:: Requirement ::
Find each line in the material below that contains the word "link", and copy those lines out in full.

:: Recorded data ::
····················

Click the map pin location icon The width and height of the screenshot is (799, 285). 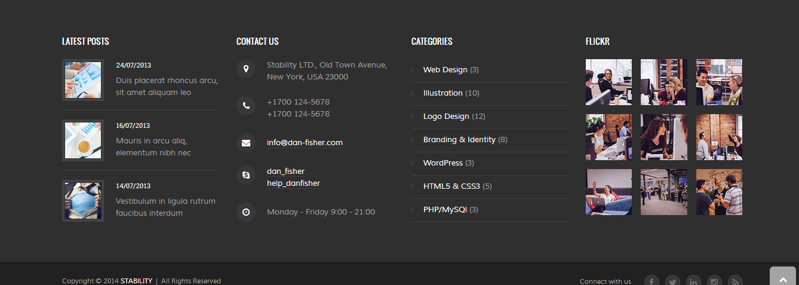pyautogui.click(x=246, y=68)
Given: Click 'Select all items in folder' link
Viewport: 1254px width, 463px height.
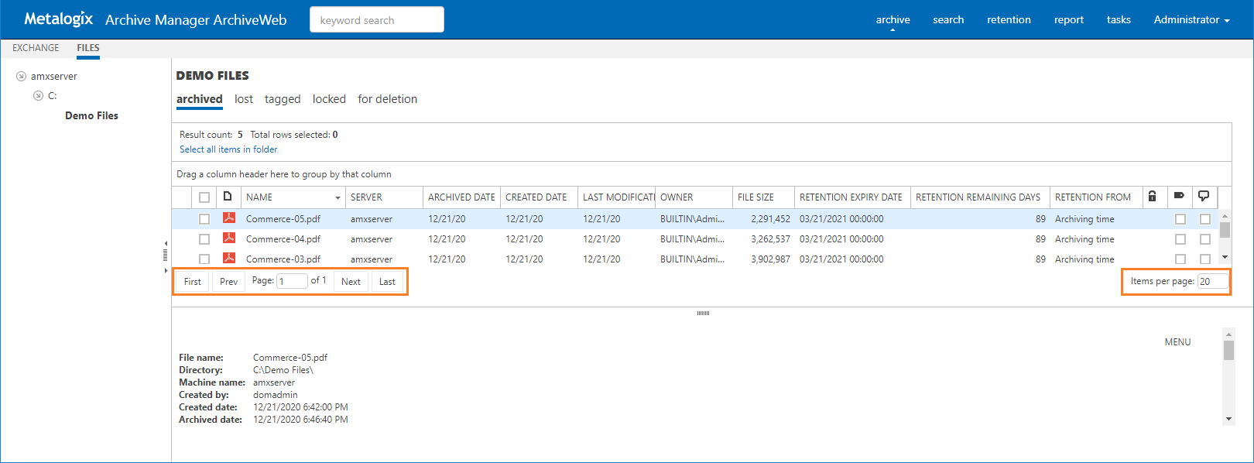Looking at the screenshot, I should click(228, 149).
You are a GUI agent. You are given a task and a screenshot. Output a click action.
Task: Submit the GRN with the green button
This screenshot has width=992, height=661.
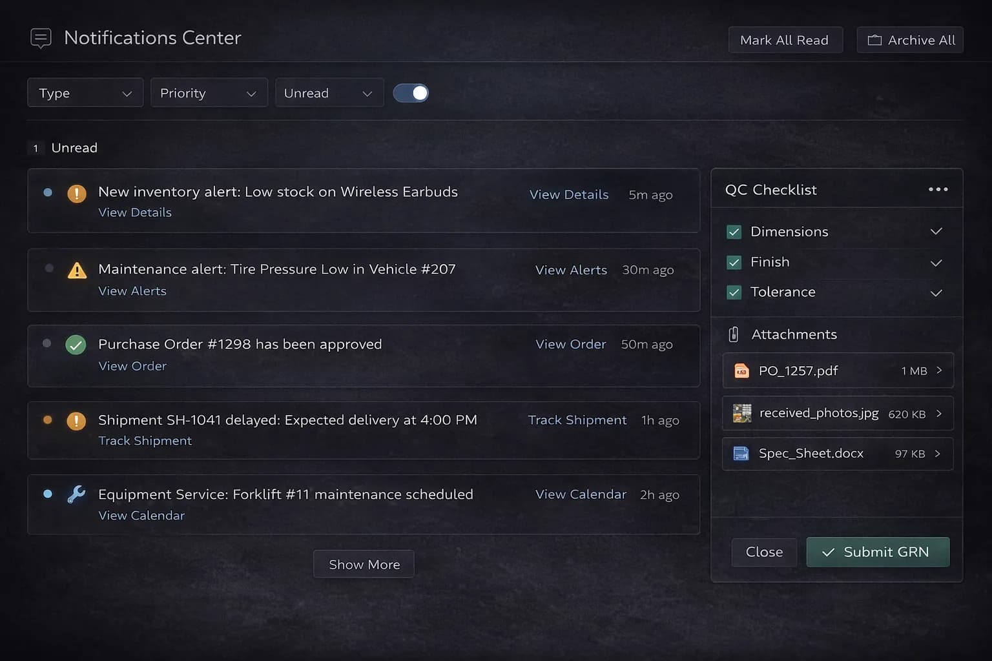click(x=878, y=552)
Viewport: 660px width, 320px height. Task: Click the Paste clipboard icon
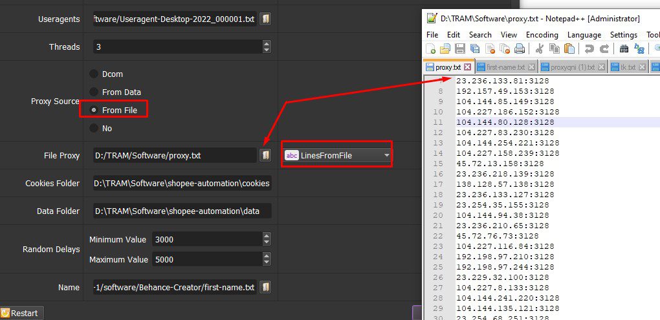click(x=569, y=48)
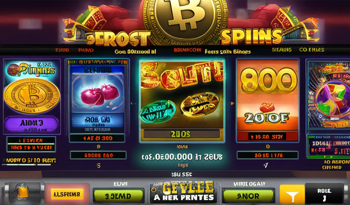
Task: Select the gold Bitcoin coin game tile
Action: click(x=32, y=96)
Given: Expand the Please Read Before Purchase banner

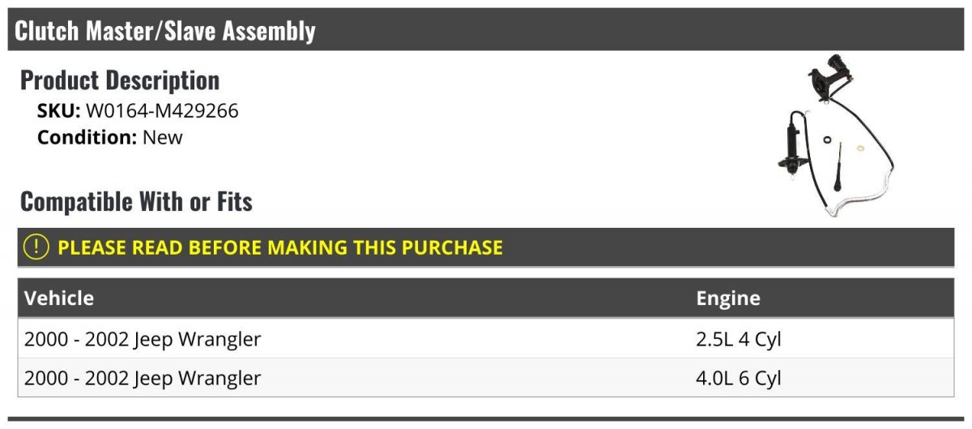Looking at the screenshot, I should point(486,247).
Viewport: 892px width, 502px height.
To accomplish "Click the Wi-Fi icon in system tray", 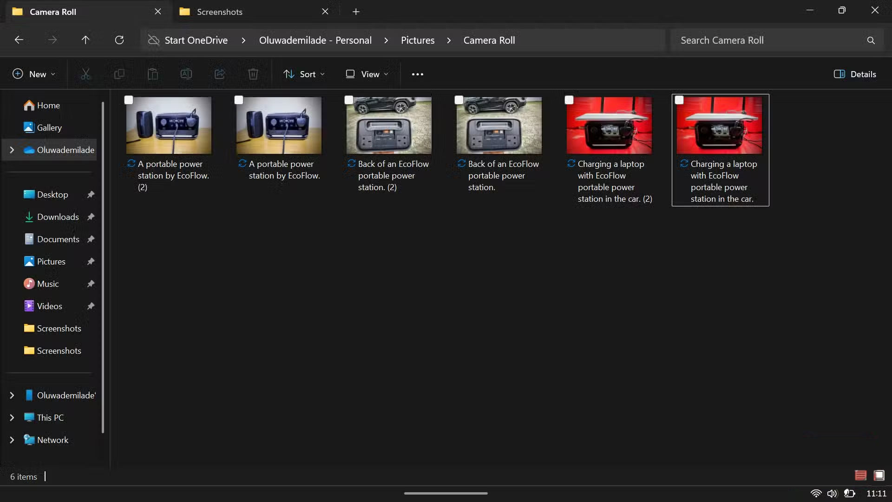I will click(816, 494).
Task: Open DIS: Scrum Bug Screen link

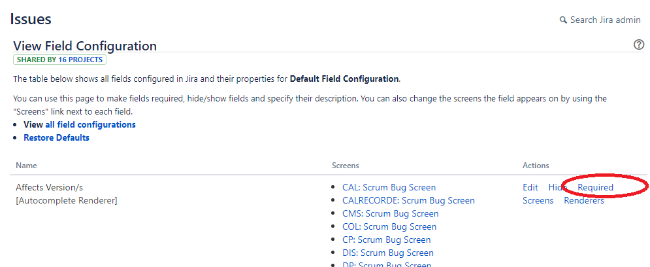Action: tap(388, 253)
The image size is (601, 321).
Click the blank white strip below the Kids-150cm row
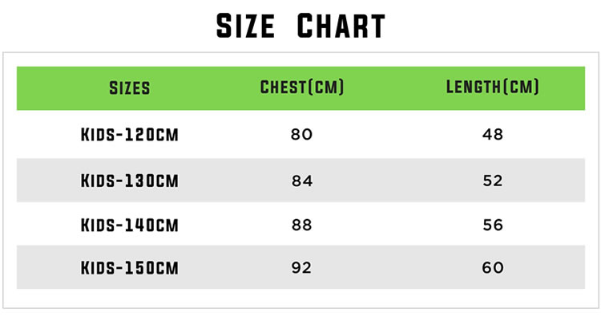pos(301,298)

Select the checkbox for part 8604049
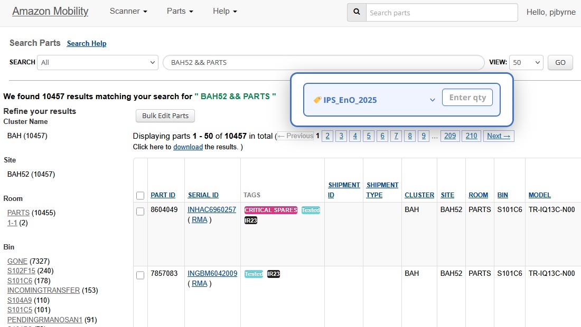click(x=140, y=211)
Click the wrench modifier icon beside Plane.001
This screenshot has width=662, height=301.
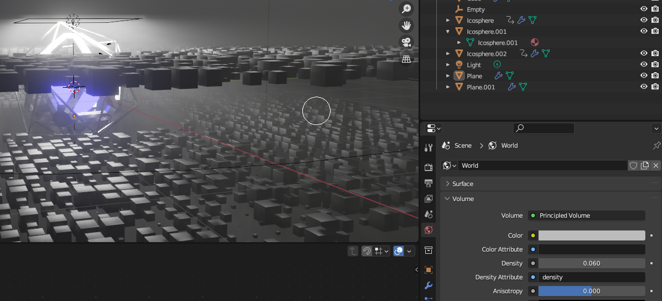click(x=511, y=87)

····················

:: Output for this exercise ::
Given: Click 'Select all items in folder' link
Task: Open DIS: Scrum Bug Screen link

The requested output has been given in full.